Sunday, May 6, 2007

A Night Off For Art

Written by Kit Kimberly

Back at the Pink House for a few days, helping get ready for Mother’s Day. Thursday and part of Friday spent helping new “handyperson” Eric make bunk beds for the huge influx of visitors expected next week. He’s a wiz with a jigsaw!

Friday night, Joan and Jay convinced us to go to Art-o-matic (http://www.artomatic.org/about/facts), described as a

“month-long multimedia arts event that draws together visual artists, musicians and performers and brings their work to the community without charge. It was originally conceived as a way to break down the geographical and social segmentation of the Washington arts scene, to bring art directly to the public and to build cohesion among artists. … Artomatic provides a forum for all of our area's artists to convene, perform and exhibit, strengthening the visibility, cohesion, and marketplace of Washington's arts community.”

Held in different empty office buildings, this year’s is in a typical concrete and glass block in Crystal City—but inside is a maze of visual, audio, film and interactive art. The 6th floor is laid out as a typical office level: long, narrow halls with doors opening off into small and large office cubicles. But instead of the sterile, computerized work spaces of a bureaucracy, each room opens into a wonderland of color and texture. Often hosted by the artists, who offer wine, cheese, crackers and—yum!—tiny petit-fours, each space represents a unique vision. Of particular interest to Midge and me is the series of paintings of the Capitol, done by (he tells us as we admire his work and eat his mixed nuts) a former lobbiest and active critic of the government. We give him a Code Pink button. The first of his paintings to catch my eye is the rich blue Capitol dome. I notice it because there’s something “wrong” with it—“it’s crooked,” I think, cocking my head; and in a nanosecond realize, yes, that’s the point. His other work carries the same level of irony and double meaning, and we get a kick out of analyzing it accordingly.

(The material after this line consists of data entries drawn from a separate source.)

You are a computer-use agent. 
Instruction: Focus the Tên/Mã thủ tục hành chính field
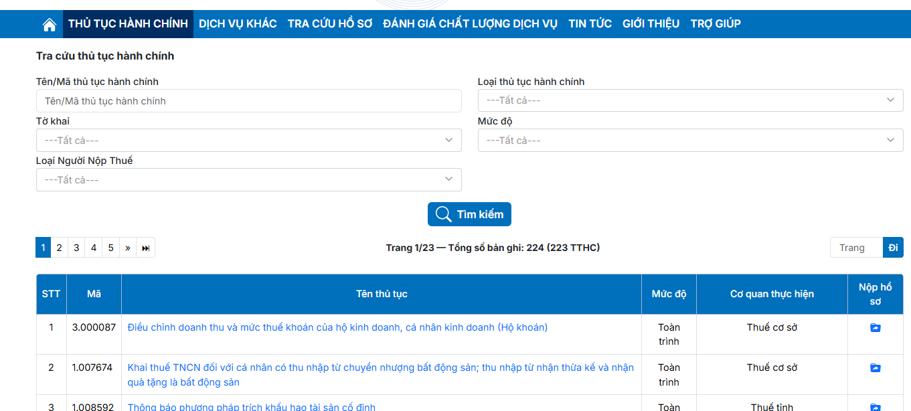(x=248, y=101)
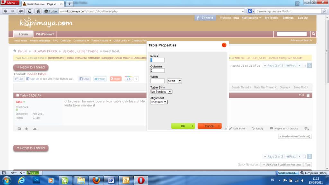Image resolution: width=329 pixels, height=185 pixels.
Task: Launch Firefox from the taskbar
Action: click(x=96, y=180)
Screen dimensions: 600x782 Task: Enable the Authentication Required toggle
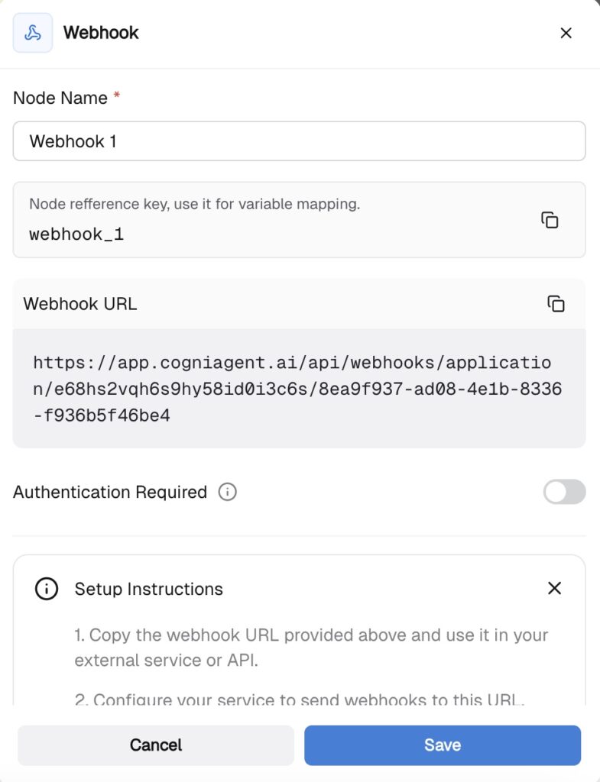click(x=564, y=492)
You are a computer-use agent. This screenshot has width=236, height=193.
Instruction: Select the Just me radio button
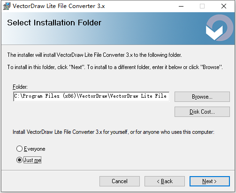(x=19, y=160)
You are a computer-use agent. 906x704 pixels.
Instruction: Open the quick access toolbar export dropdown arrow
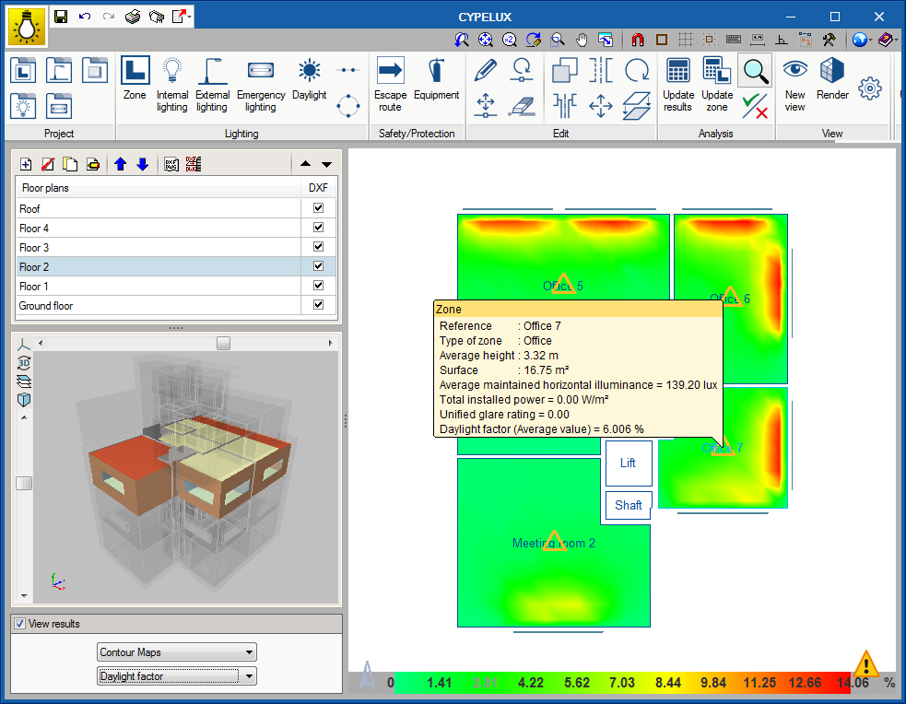pyautogui.click(x=189, y=17)
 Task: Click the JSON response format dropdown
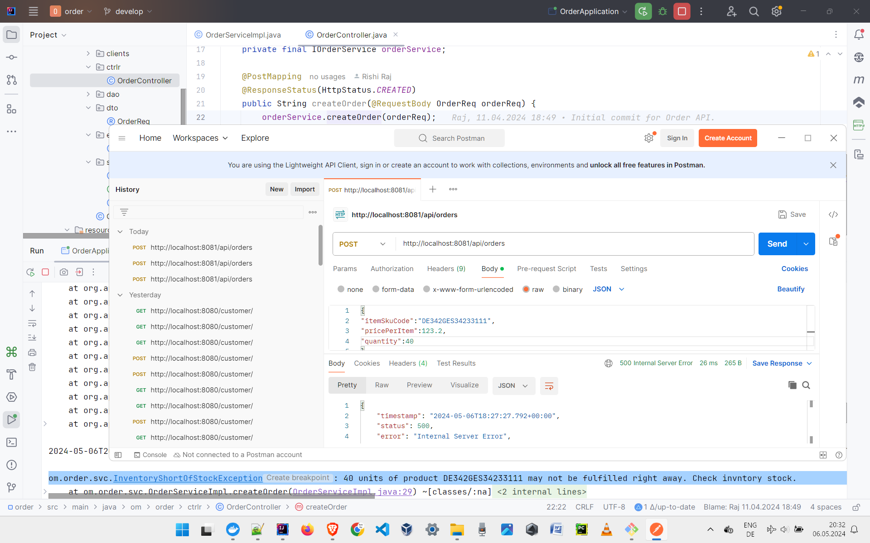(x=513, y=386)
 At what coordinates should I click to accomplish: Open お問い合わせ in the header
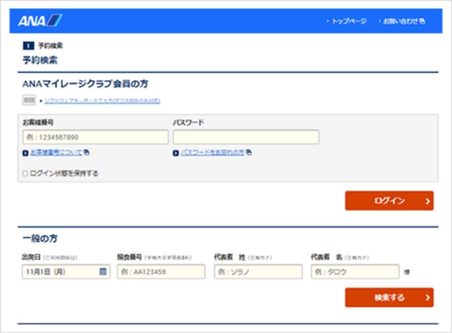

My personal favorites are two paintings by Stefanie Sylvester, a self-described “ ‘Business Manager’ by day, ‘artist’ on select nights” (http://profile.myspace.com/index.cfm?fuseaction=user.viewprofile&friendid=113262). Her work is multi-layered and multi-faceted, communicating in media from hieroglyphics to newspapers, using influences from ancient Keltic to modern graphics. They’re the kind of paintings you could lose yourself in for hours and hours—I can see myself falling into one of them like Lucy, Edmund and Eustace in C.S. Lewis’ The Dawn Treader.

We decide to go up to the 8th floor which, we’ve been told, has an “entirely different vibe”—which, indeed, turns out to be absolutely true. A wide open space broken up only with concrete pilings, it could be a parking garage—except for the vivid and seductive installations laid out strategically to their best advantage. Here we enter “EVE’n”—an alternative interpretation of the Creation couple, focusing on our fore-mother’s perspective. We also participate in “Your 2 Cents,” an interactive computerized program that asks us questions, then films us answering them. We get a Code Pink message on there as well.

It’s late and time to go home—Joan, however, energetic as always, insists on driving us around to see “The Awakening”—an art installation that’s been near the waterfront of DC for many years, that’s been recently sold and will be moved. Midge and I walk around the giant emerging from the Earth, his hand clenched with effort, his mouth open in a roar of birth. By the ¾ waning moon, it is eerily fantastic. Then to the Roosevelt Monument which, by night, is mystical and moving in its profundity. Exhausted by her day’s work—after getting up at six—Desiree is asleep in the car. We get back to the house and up to our beds in a fog of wine, art, moonlight and magic, our souls replenished with connections and reminders that all is not war and horror in the world. Nights like this make me realize how important it is to protect the human spirit.